Dahn’s comments were uncovered through the leak of a party briefing memorandum that was passed to a national newspaper. Saying that the Prime Minister’s position was ‘ridiculous’ and a ‘wasted opportunity’, Dahn urged her colleagues in the Assembly to write to Prime Minister Fedorov stating their ‘displeasure in the strongest words possible’ and hinted at a potential leadership challenge to his governing authority.

It is not the first challenge to Fedorov’s leadership – but is the first posed by a member of his top team in a return to disputes at the top of the party. The Prime Minister previously saw off questions over his performance during the 2013 Legislative Elections where the Progressive Centrists narrowly retained their majority due to a political pact with right-wing conservatives.

Today’s comments by Dahn reveal that she has convinced these independent members to back her in opposing the president’s agenda – effectively eliminating the Prime Minister’s majority in the lower house. Dahn and her closest colleagues, thought to include Governor Inna Razin of Chimsk and Yevcimir representative Fabian Meyer, object to the President’s plans to delay the reduction of public debt until the economy reaches 3% growth – the government’s growth target.

Since 2009, the introduction of the debt pay-off cap has stood at 1.5%, of which the economy is expected to reach at the end of the year – the highest it has been since 2007.

Fedorov has proposed supporting the move in exchange for a reduction in personal tax rates – that the Union Party said it ‘would not block’ following a meeting between the Prime Minister and Federal Council leader Ivan Tattar last week. The decision has infuriated Centrists who see it as a betrayal of their manifesto in 2013. Dahn’s memo calls the move ‘braindead’ and goes on to say that the “entire political narrative of the Centrists has been restoring growth to pay off the vast debts the Unionists wracked up in government. Without that message or that commitment our hopes for a majority in 2018 [the next Legislative Elections] is both slim and at risk.”

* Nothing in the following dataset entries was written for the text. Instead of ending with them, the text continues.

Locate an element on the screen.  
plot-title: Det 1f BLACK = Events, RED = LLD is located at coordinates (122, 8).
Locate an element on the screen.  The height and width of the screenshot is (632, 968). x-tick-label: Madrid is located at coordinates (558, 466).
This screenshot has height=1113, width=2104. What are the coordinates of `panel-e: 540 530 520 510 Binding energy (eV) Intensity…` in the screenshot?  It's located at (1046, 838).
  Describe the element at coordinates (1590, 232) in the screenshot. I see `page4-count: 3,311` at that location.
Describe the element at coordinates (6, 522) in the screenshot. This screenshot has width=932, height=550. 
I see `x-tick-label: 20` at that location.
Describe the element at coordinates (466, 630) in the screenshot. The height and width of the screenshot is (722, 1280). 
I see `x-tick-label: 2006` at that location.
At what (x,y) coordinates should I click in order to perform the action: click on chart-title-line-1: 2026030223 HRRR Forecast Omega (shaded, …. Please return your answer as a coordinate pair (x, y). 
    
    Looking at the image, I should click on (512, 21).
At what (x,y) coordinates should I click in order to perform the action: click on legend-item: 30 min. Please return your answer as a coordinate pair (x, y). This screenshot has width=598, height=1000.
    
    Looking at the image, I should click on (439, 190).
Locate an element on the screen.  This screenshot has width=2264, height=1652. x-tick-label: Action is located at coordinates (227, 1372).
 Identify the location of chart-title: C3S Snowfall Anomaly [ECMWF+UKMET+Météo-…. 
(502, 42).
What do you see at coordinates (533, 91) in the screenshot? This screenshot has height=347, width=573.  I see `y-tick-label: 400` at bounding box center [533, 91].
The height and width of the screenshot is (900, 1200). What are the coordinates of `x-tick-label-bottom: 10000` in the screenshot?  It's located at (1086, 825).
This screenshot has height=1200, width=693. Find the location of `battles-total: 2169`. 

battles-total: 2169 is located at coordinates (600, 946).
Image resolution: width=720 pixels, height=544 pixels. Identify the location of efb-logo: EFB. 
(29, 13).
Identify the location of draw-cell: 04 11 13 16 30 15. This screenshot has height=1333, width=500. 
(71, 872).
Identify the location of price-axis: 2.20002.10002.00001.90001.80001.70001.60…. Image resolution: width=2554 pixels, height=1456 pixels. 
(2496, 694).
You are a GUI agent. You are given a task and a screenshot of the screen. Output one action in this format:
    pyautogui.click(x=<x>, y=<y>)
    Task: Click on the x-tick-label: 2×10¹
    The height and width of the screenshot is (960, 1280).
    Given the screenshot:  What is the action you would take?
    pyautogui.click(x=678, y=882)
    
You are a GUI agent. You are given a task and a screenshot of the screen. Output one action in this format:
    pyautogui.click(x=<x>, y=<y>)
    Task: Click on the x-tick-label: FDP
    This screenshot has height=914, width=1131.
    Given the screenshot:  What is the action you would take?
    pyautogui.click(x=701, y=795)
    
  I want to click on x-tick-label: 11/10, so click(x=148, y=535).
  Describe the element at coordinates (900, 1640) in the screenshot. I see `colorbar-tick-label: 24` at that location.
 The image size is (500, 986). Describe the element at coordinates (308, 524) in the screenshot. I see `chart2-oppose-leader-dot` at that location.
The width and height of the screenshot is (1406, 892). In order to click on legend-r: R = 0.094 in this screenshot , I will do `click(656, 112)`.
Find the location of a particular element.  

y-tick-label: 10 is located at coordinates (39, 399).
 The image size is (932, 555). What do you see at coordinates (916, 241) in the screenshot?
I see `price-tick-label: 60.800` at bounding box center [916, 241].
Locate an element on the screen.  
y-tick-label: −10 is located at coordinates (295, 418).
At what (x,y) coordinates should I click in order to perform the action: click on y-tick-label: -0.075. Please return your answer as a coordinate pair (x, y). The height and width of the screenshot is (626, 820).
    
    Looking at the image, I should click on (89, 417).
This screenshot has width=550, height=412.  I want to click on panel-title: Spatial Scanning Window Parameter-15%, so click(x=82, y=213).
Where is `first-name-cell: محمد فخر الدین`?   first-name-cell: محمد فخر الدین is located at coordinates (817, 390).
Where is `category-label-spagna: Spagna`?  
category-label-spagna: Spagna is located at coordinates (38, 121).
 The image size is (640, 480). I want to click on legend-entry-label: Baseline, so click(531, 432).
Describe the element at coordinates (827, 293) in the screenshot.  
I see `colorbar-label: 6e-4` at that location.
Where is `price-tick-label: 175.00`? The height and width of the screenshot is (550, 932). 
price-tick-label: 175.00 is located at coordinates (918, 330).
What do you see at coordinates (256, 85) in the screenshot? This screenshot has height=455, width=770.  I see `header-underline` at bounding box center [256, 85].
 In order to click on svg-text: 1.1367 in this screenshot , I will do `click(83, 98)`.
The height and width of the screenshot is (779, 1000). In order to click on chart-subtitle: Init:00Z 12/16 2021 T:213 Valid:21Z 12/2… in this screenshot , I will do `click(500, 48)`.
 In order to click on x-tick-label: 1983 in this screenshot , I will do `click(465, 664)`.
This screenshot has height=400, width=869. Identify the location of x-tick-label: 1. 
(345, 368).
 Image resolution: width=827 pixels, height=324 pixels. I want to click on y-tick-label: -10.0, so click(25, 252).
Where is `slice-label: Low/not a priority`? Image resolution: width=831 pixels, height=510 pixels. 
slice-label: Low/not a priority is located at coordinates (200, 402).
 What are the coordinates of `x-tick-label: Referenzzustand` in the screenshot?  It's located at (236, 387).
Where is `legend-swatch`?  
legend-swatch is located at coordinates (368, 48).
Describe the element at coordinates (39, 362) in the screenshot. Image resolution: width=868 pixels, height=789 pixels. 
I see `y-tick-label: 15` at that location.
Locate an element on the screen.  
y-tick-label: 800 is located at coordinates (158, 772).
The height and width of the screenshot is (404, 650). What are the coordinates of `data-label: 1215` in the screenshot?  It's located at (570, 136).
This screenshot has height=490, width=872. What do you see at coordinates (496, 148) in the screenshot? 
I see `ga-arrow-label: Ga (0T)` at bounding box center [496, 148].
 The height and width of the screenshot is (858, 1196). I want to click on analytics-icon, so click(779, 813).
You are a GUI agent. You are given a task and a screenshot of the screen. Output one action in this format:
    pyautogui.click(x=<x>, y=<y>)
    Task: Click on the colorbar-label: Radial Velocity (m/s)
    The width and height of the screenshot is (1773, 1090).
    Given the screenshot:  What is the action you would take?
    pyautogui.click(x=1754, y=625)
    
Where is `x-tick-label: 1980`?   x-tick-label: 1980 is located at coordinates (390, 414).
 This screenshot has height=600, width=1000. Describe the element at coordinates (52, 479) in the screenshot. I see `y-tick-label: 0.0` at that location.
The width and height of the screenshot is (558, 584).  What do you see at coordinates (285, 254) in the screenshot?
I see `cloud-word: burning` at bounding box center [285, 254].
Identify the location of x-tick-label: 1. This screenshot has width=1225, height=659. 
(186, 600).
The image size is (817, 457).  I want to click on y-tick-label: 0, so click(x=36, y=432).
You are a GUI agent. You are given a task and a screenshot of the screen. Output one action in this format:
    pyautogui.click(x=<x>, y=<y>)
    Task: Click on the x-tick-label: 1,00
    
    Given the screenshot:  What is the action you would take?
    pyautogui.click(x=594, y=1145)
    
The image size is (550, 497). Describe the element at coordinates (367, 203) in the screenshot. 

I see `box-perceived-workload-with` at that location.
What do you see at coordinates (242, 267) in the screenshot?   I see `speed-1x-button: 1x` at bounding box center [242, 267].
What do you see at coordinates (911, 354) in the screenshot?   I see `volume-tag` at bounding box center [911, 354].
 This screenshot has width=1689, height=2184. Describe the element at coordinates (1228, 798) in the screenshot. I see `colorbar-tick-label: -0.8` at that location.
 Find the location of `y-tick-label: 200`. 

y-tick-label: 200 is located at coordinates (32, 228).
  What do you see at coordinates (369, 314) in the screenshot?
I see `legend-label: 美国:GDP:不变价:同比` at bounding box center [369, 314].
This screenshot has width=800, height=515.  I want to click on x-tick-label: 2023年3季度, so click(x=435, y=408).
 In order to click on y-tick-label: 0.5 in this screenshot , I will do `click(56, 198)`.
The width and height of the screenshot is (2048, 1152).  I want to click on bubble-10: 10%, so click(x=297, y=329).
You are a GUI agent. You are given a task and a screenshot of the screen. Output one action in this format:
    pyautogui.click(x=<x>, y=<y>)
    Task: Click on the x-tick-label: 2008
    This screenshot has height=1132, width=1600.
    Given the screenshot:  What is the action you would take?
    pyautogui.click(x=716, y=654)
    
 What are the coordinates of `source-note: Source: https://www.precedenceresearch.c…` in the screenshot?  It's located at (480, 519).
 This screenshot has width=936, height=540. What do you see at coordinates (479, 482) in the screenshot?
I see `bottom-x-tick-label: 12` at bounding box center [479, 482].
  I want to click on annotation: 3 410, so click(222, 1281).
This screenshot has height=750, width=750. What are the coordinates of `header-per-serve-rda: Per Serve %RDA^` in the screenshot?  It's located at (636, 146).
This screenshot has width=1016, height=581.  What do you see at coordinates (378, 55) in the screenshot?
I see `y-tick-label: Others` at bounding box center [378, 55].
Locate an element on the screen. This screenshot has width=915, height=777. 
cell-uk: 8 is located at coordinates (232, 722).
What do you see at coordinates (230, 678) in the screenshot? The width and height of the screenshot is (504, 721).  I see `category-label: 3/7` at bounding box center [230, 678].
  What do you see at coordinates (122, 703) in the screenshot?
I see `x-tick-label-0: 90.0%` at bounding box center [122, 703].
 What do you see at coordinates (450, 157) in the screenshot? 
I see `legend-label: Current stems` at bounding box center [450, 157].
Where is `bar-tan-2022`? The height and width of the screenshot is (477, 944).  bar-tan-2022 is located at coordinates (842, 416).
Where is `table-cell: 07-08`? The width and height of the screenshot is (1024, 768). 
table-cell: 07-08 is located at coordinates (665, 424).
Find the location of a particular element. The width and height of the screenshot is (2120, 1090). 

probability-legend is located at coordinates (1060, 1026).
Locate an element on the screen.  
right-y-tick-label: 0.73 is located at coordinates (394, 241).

The views of some of Fedorov’s top ministers are not known – particularly those of Finance Minister Benjamin Usan whose expected intervention may settle the matter. However close confidants to the Prime Minister have dismissed the note and its contents as ‘political games’ designed to raise Dahn’s profile, speculating that she is frustrated within her role at the Foreign Ministry and would prefer another role in government. Dahn was formally the Education and Healthcare Minister but has served as Foreign Minister since being appointed in 2013 – replacing former presidential candidate Marina Yanaka. Her career so far has seen her as one of the highest achievers within the party and has been rumoured as a potential future Prime Minister.